TASK BRIEF ▸ Everything from the line that holds "Where should I" through the end of the data below should be output exactly, both ends included.

GIVEN DATA ▸
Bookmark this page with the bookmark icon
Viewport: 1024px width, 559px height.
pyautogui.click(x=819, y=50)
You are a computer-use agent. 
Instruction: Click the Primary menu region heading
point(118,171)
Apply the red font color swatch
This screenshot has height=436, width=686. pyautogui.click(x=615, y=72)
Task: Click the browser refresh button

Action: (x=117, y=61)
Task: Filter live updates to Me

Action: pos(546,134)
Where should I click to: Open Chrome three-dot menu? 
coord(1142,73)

RESPONSE ▸
Where should I click to: Open Chrome three-dot menu? 
coord(1142,73)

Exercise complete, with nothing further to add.